Washington must support U.S. solar makers, not China

President Biden is hoping to incentivize a major boost in American solar production. And thanks to the Inflation Reduction Act’s tax credits, domestic manufacturers are already planning billions of dollars worth of new solar investments in the United States. Unfortunately, the Biden administration may now be putting this investment in jeopardy. That’s because the president has issued an “emergency declaration” that allows Chinese solar makers to continue illegally avoiding U.S. tariffs. Both Democrats and Republicans in Congress consider this a mistake–and have introduced a bipartisan resolution to overturn it.

In 2018, the Trump administration imposed tariffs on Chinese solar panels being sold in the U.S. at less than fair-market value. Once the tariffs were in place, U.S. manufacturers built new factories–and solar prices actually dropped.

To avoid these tariffs, however, Chinese companies started selling solar panels through other countries. In 2022, the Department of Commerce investigated the problem, and determined that four Chinese companies were deliberately routing solar cells and modules through Malaysia, Thailand, Vietnam, and Cambodia in order to avoid U.S. tariffs.

Some of these Chinese solar companies–including TrinaSolar and LONGi–have also been identified as using forced labor to obtain raw materials. Under federal law, goods produced through forced labor in Xinjiang, China are forbidden to enter the United States.

There’s little justification for the U.S. to import deliberately underpriced solar panels from China–particularly ones made with forced labor. That’s why tariffs are a necessary response. However, the administration’s solar declaration means that China’s solar manufacturers–the very ones found to be violating America’s trade laws–will have a free pass to avoid U.S. tariffs for the next two years.

Why would the administration do this–when the Commerce Department’s preliminary investigation found that Chinese solar manufacturers have been “dumping” heavily subsidized product in the U.S. to put America’s solar companies out of business?

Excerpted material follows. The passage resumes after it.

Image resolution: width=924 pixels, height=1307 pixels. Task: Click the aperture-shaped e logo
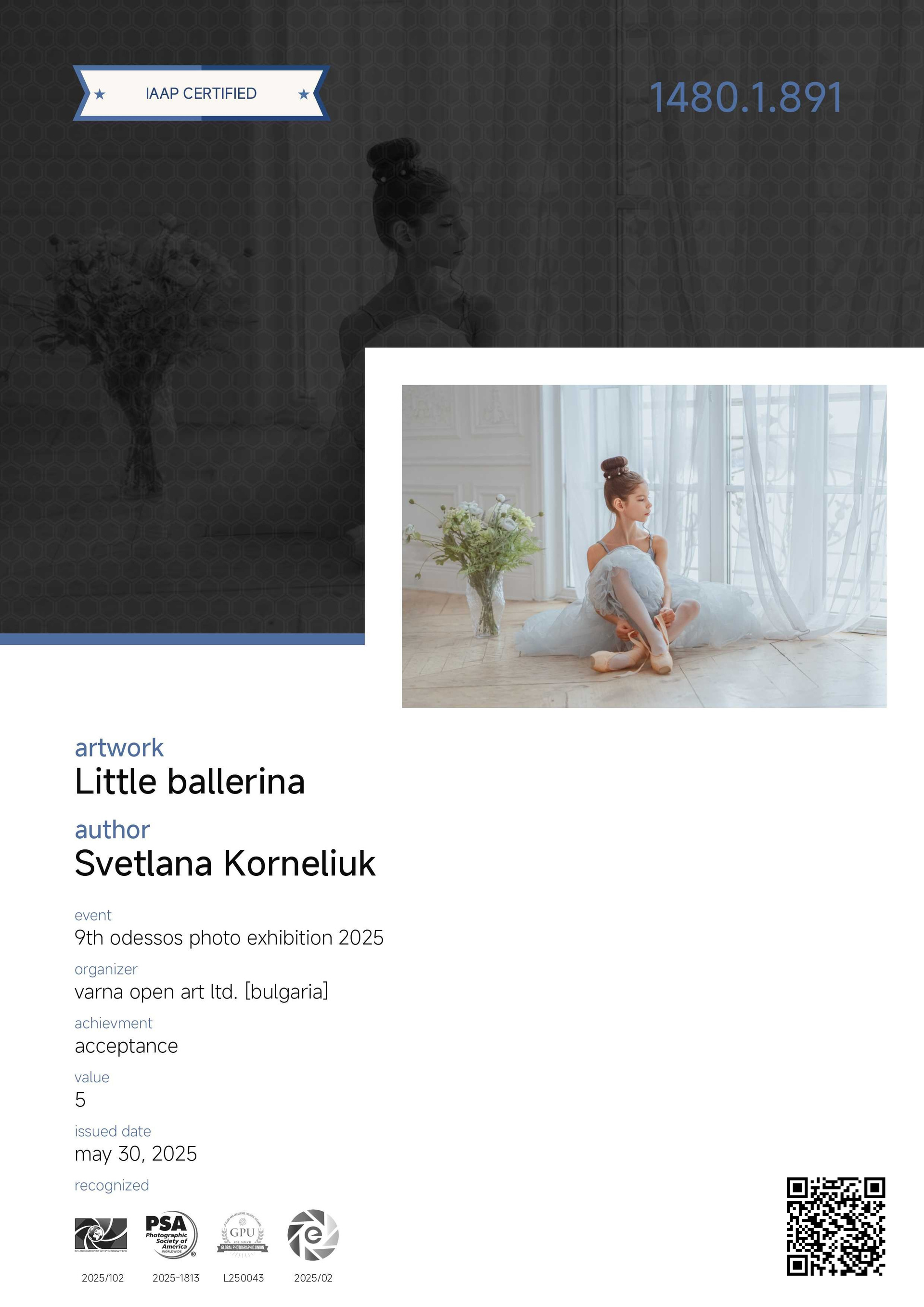(x=313, y=1235)
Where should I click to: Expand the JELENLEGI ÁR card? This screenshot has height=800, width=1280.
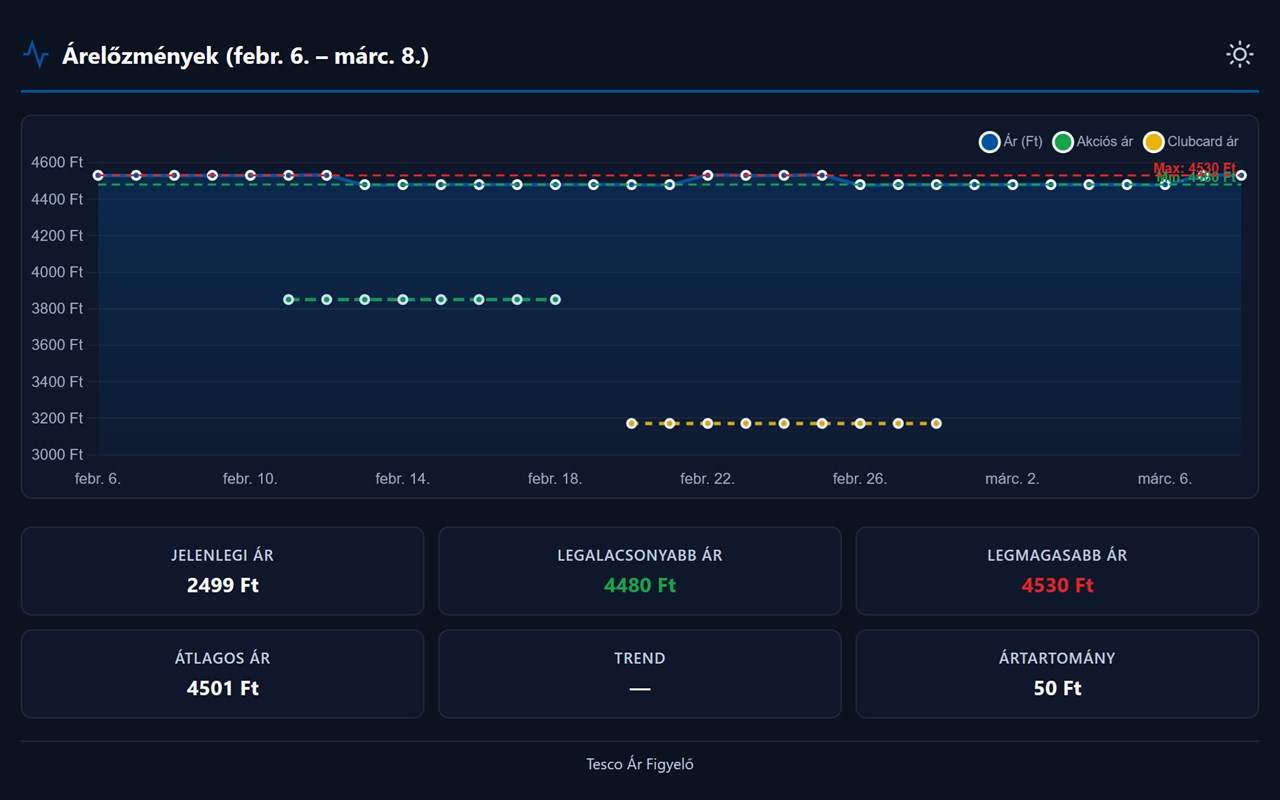click(x=222, y=571)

In his emergency declaration, the president claimed that the U.S. has been “unable to import solar modules in sufficient quantities” to meet his timetable for solar panel deployment. But the reality is that the president’s emergency declaration came after intense lobbying from the Solar Energy Industries Association (SEIA), a trade group that represents a number of Chinese solar manufacturers.

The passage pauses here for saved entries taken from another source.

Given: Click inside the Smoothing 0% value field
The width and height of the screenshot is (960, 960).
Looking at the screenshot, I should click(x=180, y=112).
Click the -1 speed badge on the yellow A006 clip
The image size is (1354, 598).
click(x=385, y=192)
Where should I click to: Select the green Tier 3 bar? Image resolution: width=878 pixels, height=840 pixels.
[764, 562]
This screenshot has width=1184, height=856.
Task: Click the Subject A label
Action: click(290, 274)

Last year, the Commerce Department announced that it was investigating three of SEIA’s Chinese members for illegal trade activity, including forced labor. SEIA’s membership includes U.S. subsidiaries of such major Chinese producers as JinkoSolar, JA Solar, TrinaSolar, BYD, and LONGi Solar.

The bipartisan legislation introduced to repeal President Biden’s solar declaration represents an important effort to stand up to lobbying by China–particularly SEIA and the Chinese manufacturers currently under investigation by the Commerce Department.

Congress is right to stand up for America’s solar manufacturers–and hold China accountable for illegally violating U.S. trade laws. The House and Senate should swiftly pass this bipartisan legislation–and ensure that the administration’s free pass for Chinese companies is revoked.

Michael Stumo is CEO of the Coalition for a Prosperous America, a nonprofit, nonpartisan organization with the mission to advocate for strategic trade, tax and growth policies.